Those Spartans in Halo: Reach get all the luck — cutting-edge weaponry, awesome vehicles, and now new locales to wage war in.
News Blips:
Microsoft announces that the first map pack for Halo: Reach, entitled Noble Map Pack, will be released on the Xbox Live Marketplace on November 30. The pack (which will cost 800 Microsoft Points, or $10) contains three new multiplayer maps — Tempest, Anchor 9, and Breakpoint — for your fragging pleasure.
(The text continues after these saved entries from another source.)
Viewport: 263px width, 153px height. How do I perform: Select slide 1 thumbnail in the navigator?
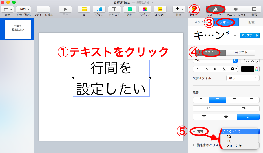click(x=18, y=29)
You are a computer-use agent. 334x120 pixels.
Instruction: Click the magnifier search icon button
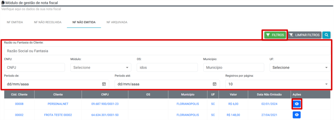[326, 35]
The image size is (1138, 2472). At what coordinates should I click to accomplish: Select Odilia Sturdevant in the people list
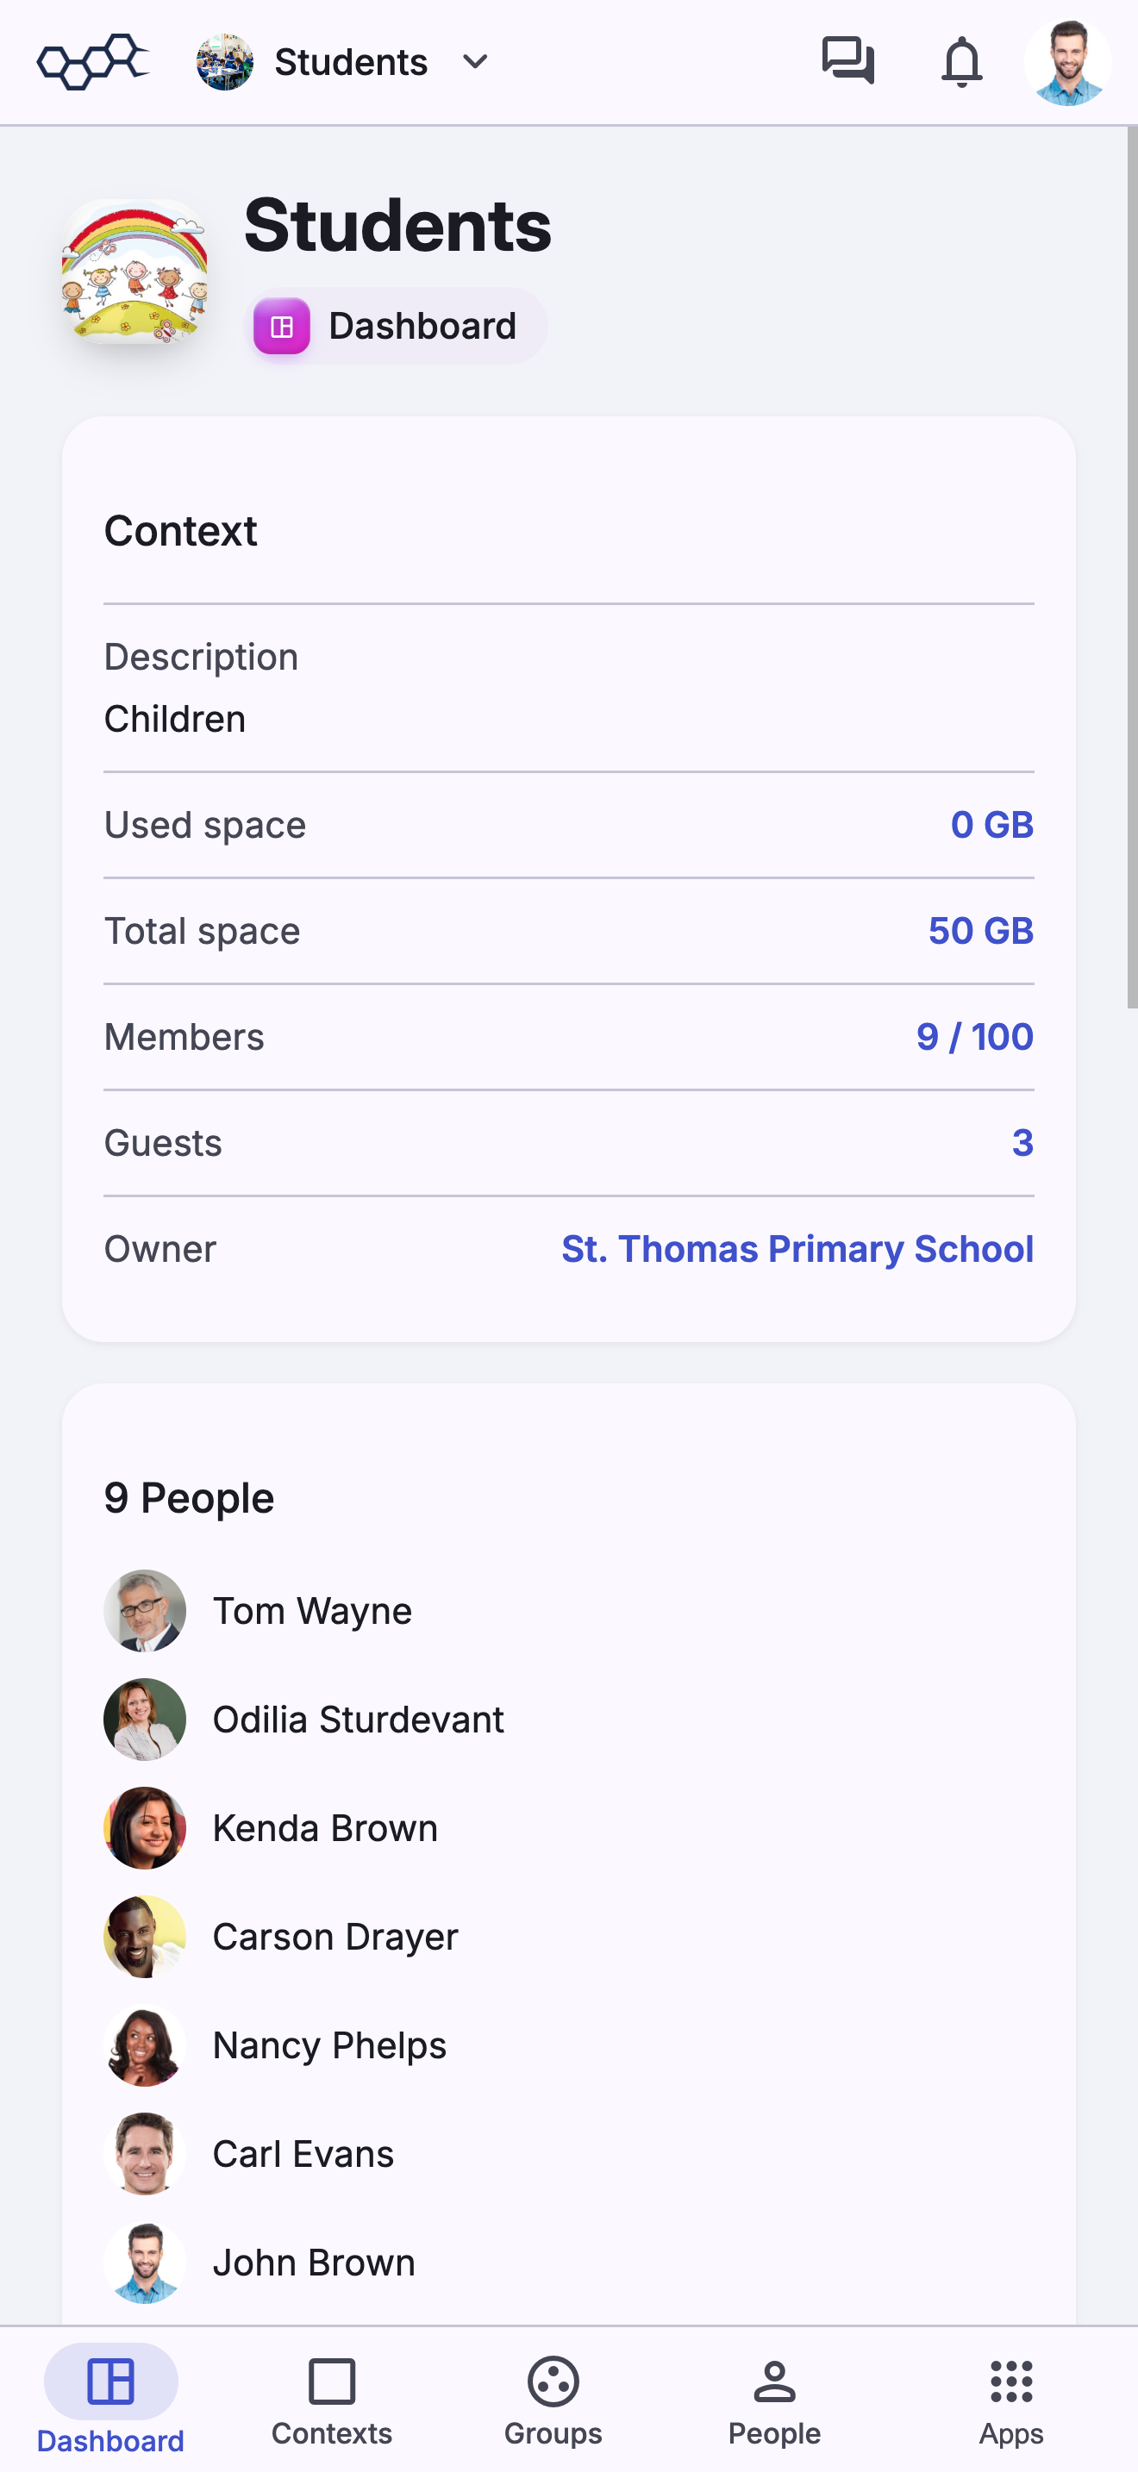pos(358,1719)
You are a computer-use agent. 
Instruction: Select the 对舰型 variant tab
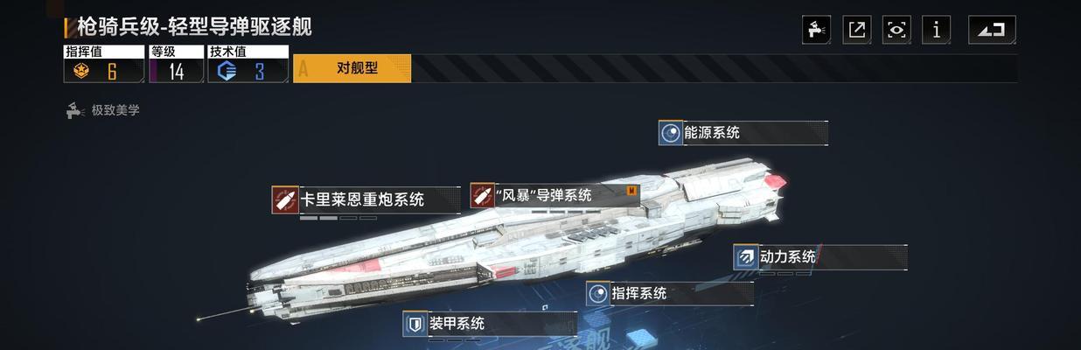(x=352, y=68)
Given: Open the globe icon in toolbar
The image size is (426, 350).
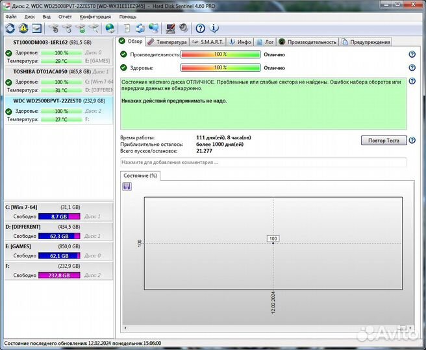Looking at the screenshot, I should pyautogui.click(x=110, y=29).
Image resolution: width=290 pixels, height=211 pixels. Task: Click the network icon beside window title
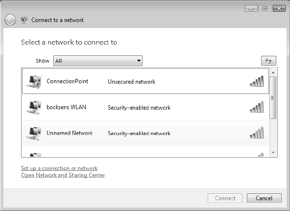(24, 20)
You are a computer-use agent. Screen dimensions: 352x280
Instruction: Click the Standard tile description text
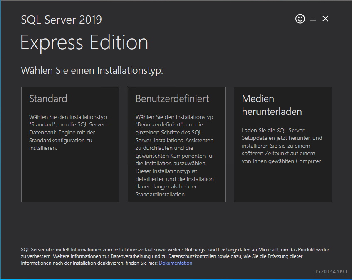tap(68, 132)
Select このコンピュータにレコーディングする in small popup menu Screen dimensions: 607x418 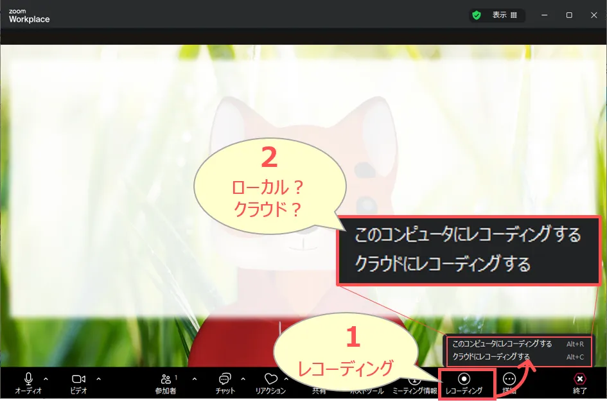pyautogui.click(x=502, y=344)
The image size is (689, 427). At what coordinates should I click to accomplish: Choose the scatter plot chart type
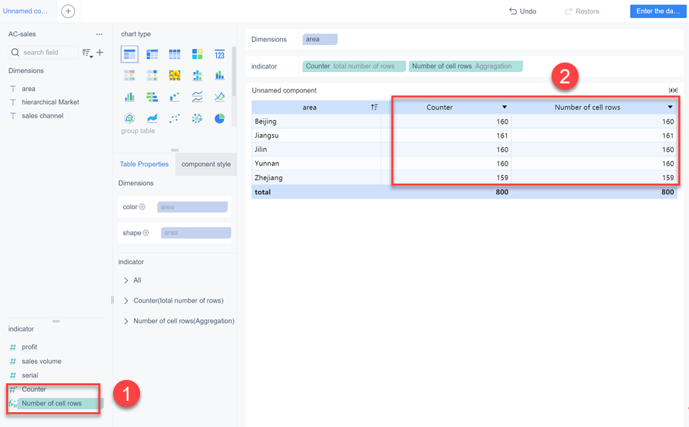(x=174, y=118)
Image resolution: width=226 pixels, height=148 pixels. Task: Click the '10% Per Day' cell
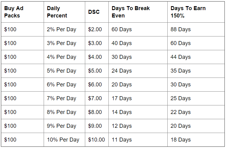(63, 140)
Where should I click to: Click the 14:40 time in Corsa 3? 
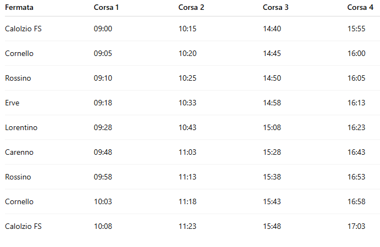pyautogui.click(x=272, y=29)
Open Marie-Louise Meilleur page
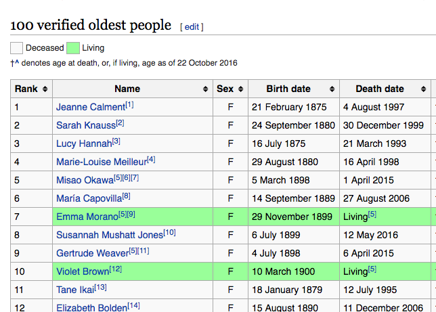436x312 pixels. pos(102,162)
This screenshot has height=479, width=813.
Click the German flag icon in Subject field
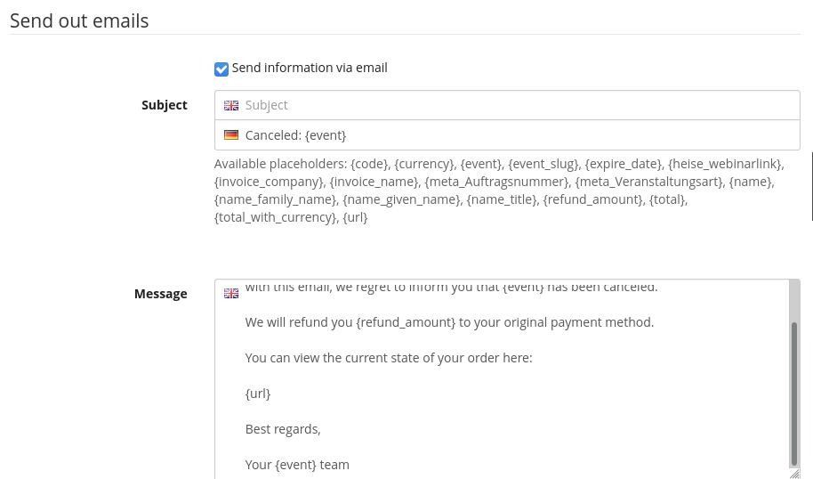(x=231, y=135)
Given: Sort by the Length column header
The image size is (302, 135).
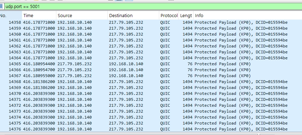Looking at the screenshot, I should pos(186,16).
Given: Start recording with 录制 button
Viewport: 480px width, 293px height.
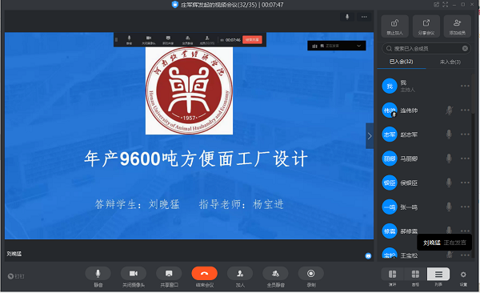Looking at the screenshot, I should tap(311, 274).
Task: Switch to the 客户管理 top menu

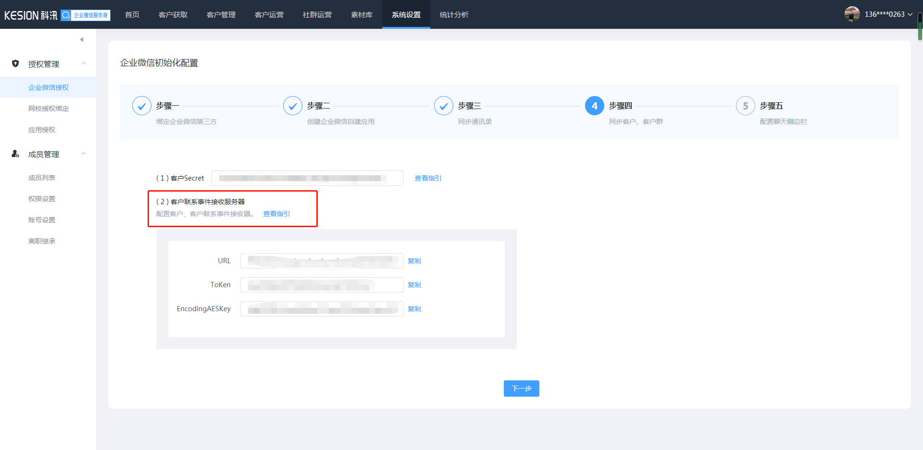Action: pyautogui.click(x=221, y=15)

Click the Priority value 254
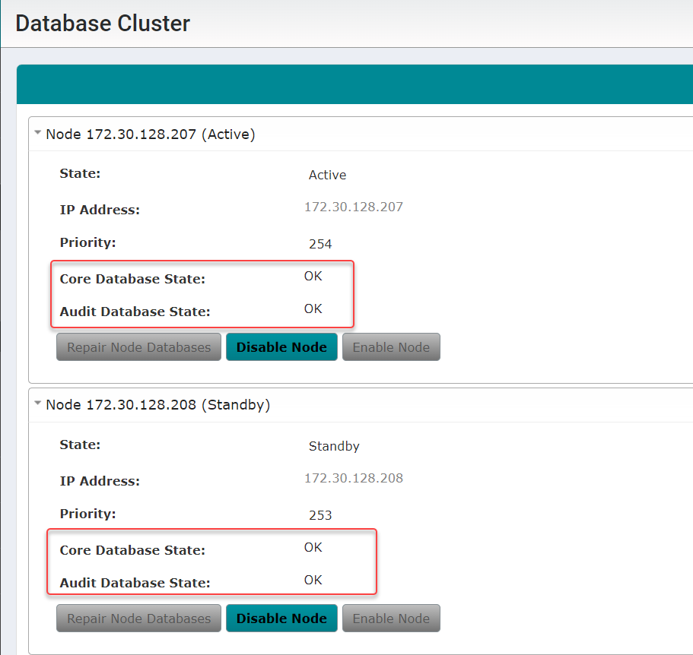click(320, 244)
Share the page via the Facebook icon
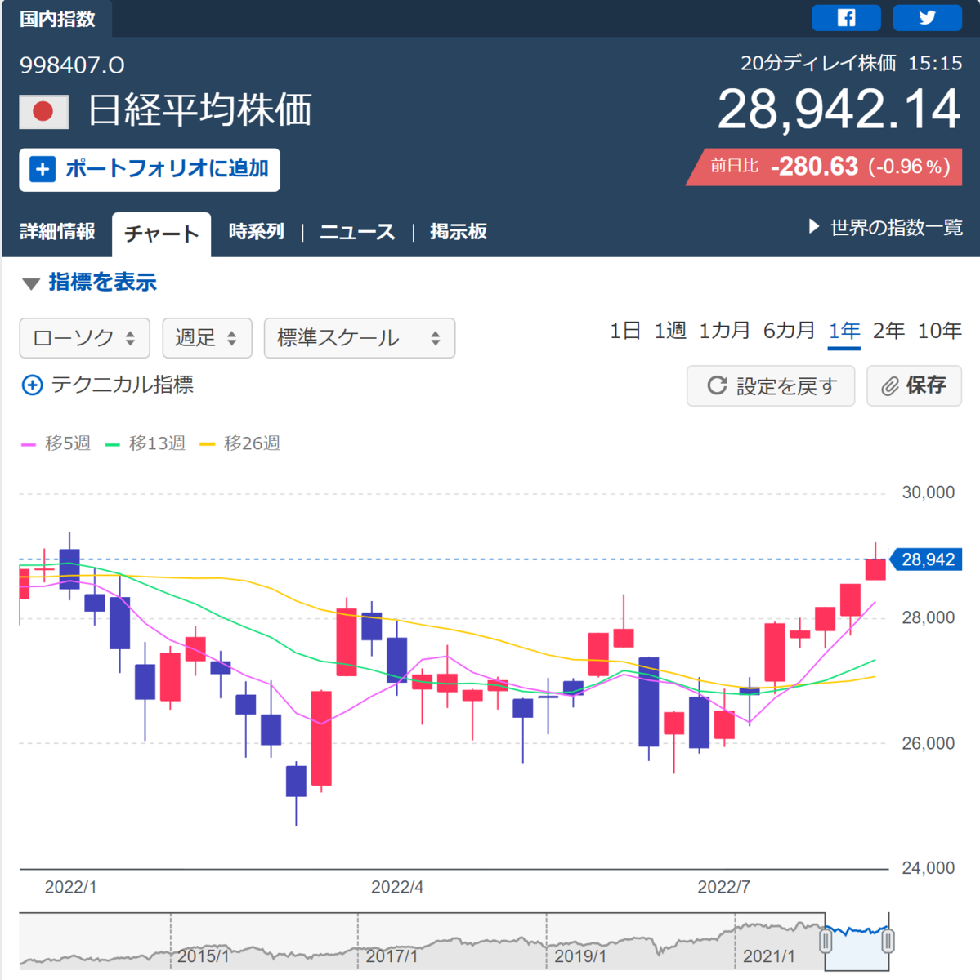 (x=846, y=17)
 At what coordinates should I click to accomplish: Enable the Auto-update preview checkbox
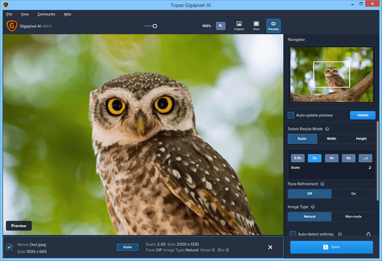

Tempest pits 8-16 players in an "abandoned shoreline facility." The smaller Anchor 9 is a 2-8 player map of a "low orbit dry-dock" featuring "mirrored interior hallways" and an "open central hangar bay." And finally, Breakpoint is an 8-16 player map that features "modular archaeological labs" perched precariously atop an "icy precipice." Am I reading a press release or a travel brochure?
Netflix streaming will become disc-free for PlayStation 3 owners starting next Monday, Otctober 18. In addition to dispensing with the previously required streaming disc, the new (and free) downloadable app brings a slew of new enchancements for PS3 Netflix subscribers. The refined user interface improves the speed of finding movies. Select movies and TV shows can now be displayed in both 1080i and 1080p resolutions in addition to treating your ears to Dolby 5.1 surround sound. Also, an increased number of movies will be viewable with subtitles. Thank goodness for all this. I don't think I have the perseverance to heave myself out of my couch to swap discs on my PS3 anymore.
Sean Murray, managing director of Hello Games (Joe Danger), thinks that console game publishers who avoid "risky," innovative titles are "short-sighted." Speaking with GamesIndustry.biz, Murray paired the end of the current console cycle with a push to embrace more creative games. "I'm really excited that there are these new ways to create games, like digital download, XBLA, PSN," he said. He added, "People want innovation. It's just that at this stage, publishers don't want risk — and that's what they're saying. I think that's really short-sighted, to me, but then I'm a small developer. I think it would be really risky not to innovate at the moment."
Disney Interactive axes Pirates of the Caribbean: Armada of the Damned. Kotaku confirmed the game's demise with Disney in addition to the rumored downsizing of developer Propaganda Games. "Disney Interactive Studios confirms the cancellation of the Pirates of the Caribbean: Armada of the Damned video game which was scheduled to be released in 2011," said Disney in an official statement. "As a result of this decision, Disney Interactive Studios completed a restructuring of Propaganda Games, its Vancouver, BC internal studio, affecting one of the studio's two development teams. The studio is still in active production of Tron: Evolution." I'm not sure if Davey Jones' locker is big enough to fit an armada, but I think the analogy still fits.